What to produce:
Every line that holds the word "agent" needs to be copied from the data below.

Data:

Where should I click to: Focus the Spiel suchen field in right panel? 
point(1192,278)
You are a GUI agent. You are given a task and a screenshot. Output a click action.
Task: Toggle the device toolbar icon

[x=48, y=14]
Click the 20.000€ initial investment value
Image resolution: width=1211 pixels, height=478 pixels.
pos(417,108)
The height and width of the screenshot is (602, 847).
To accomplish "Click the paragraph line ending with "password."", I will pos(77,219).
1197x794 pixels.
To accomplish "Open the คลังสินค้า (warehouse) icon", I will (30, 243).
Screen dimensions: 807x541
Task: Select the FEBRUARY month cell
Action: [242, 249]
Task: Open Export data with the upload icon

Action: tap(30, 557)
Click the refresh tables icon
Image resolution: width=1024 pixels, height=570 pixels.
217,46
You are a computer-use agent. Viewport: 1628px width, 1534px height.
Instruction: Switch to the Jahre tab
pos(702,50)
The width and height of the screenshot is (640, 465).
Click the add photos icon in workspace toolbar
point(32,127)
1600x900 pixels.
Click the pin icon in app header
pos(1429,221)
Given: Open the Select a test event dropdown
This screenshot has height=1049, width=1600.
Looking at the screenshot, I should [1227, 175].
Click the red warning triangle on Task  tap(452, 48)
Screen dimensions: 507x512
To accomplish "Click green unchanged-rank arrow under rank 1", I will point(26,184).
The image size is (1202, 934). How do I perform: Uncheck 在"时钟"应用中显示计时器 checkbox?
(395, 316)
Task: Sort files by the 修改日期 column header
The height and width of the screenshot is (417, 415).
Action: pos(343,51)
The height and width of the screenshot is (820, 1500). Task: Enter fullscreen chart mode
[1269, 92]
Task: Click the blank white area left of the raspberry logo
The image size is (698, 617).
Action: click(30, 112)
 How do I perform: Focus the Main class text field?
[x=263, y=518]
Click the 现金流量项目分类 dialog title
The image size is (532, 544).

Task solution:
You are a GUI agent. You are given a task and a screenshot. Output a click action.
You are a computer-use agent. Viewport: 1628px width, 1534px height.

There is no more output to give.